Ils firent venir les ouvrages dont ils ne connaissaient que les résumés. Bouvard nota plusieurs endroits, et les montrant :

— Lis toi-même ! Ils nous proposent comme exemple les Esséniens, les Frères Moraves, les jésuites du Paraguay, et jusqu’au régime des prisons. Chez les Icariens, le déjeuner se fait en vingt minutes, les femmes accouchent à l’hôpital ; quant aux livres, défense d’en imprimer sans l’autorisation de la République.

— Mais Cabet est un idiot.

— Maintenant, voilà du Saint-Simon : les publicistes soumettront leurs travaux à un comité d’industriels ; et du Pierre Leroux : la loi forcera les citoyens à entendre un orateur ; et de l’Auguste Comte : les prêtres éduqueront la jeunesse, dirigeront toutes les œuvres de l’esprit, et engageront le pouvoir à régler la procréation.

Ces documents affligèrent Pécuchet. Le soir, au dîner, il répliqua.

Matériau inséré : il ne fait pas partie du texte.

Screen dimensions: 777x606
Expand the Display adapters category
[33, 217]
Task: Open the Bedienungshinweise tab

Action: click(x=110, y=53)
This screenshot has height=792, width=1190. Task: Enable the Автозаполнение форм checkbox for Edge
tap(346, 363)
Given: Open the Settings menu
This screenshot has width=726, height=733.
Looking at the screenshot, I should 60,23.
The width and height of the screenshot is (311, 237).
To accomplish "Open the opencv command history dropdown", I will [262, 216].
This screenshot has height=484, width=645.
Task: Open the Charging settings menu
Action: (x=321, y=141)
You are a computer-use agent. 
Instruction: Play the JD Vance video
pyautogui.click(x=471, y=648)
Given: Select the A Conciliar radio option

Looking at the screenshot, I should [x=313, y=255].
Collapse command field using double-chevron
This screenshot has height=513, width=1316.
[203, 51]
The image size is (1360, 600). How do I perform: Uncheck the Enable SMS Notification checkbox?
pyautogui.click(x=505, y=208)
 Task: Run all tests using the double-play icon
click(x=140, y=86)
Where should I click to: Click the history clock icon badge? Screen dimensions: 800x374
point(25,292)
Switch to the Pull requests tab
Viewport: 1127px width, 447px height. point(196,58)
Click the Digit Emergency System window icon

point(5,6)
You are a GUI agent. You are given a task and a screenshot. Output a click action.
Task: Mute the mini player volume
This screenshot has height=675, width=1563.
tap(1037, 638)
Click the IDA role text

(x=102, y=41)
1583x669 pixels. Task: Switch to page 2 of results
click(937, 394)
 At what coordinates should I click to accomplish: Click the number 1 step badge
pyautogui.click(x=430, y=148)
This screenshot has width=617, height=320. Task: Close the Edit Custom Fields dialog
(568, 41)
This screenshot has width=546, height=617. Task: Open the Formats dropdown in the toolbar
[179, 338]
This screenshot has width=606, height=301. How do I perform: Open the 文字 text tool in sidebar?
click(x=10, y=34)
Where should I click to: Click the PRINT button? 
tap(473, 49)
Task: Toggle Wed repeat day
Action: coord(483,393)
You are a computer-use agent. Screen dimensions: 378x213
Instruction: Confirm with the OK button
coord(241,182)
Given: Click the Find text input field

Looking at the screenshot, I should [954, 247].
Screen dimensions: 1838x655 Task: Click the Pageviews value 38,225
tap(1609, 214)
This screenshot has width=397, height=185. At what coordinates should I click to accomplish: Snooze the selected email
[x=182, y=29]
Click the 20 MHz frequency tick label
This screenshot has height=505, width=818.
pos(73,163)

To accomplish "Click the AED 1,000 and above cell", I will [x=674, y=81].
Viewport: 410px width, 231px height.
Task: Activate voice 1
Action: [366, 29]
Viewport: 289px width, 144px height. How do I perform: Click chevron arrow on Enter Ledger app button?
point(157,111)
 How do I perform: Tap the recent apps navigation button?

— Qu’il y ait, chez les utopistes, des choses ridicules, j’en conviens ; cependant ils méritent notre amour. La hideur du monde les désolait, et, pour le rendre plus beau, ils ont tout souffert. Rappelle-toi Morus décapité, Campanella mis sept fois à la torture, Buonarotti avec une chaîne autour du cou, Saint-Simon crevant de misère, bien d’autres. Ils auraient pu vivre tranquilles ; mais non ! ils ont marché dans leur voie, la tête au ciel, comme des héros.

— Crois-tu que le monde, reprit Bouvard, changera grâce aux théories d’un monsieur ?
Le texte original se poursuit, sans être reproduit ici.